A supersonic version of the Tomahawk is under consideration for development with a ramjet to increase its speed to Mach 3. A limiting factor to this is the dimensions of shipboard launch tubes. Instead of modifying every ship able to carry cruise missiles, the ramjet-powered Tomahawk would still have to fit within a 21-inch diameter and 20-foot long tube.
In October 2015, Raytheon announced the Tomahawk had demonstrated new capabilities in a test launch, using its onboard camera to take a reconnaissance photo and transmit it to fleet headquarters. It then entered a loitering pattern until given new targeting coordinates to strike.
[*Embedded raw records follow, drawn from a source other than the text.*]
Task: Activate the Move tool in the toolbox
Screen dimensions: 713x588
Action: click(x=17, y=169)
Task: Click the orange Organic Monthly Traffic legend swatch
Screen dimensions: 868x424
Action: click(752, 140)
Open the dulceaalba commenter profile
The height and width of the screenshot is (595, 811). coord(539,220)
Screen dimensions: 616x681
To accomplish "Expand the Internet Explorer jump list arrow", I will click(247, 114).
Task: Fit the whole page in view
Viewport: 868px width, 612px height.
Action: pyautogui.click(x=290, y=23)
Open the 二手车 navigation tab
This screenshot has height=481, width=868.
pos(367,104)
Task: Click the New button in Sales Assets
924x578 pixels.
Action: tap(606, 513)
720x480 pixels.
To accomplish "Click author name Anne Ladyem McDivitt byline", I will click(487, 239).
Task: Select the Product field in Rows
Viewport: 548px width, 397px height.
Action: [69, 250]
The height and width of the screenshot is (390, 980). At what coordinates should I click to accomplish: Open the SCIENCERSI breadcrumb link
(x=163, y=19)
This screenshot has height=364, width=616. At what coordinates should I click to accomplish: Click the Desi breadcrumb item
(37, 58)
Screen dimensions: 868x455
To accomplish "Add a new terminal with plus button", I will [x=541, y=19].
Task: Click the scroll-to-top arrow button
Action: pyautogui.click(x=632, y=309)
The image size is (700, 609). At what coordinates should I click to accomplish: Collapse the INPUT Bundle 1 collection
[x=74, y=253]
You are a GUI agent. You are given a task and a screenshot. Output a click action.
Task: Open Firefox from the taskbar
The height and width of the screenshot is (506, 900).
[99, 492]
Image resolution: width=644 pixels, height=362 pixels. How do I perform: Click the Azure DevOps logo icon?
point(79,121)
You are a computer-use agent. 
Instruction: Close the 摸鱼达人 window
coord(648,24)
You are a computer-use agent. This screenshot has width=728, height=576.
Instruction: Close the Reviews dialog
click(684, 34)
By January 2016, Los Alamos National Laboratory was working on a project to turn unburned fuel left over when a Tomahawk reaches its target into an additional explosive force. To do this, the missile’s JP-10 fuel is turned into a fuel air explosive to combine with oxygen in the air and burn rapidly. The thermobaric explosion of the burning fuel acts, in effect, as an additional warhead and can even be more powerful than the main warhead itself when there is sufficient fuel left in the case of a short range target.
TACTOM(Tactical Tomahawk) is Tomahawk’s modernization program that will incorporate an all-weather-seeker that will complement Tomahawk’s Synthetic Guidance Mode; which uses a high-throughput radio signal to update the missile in flight, giving it new target information as a maritime or land target moves.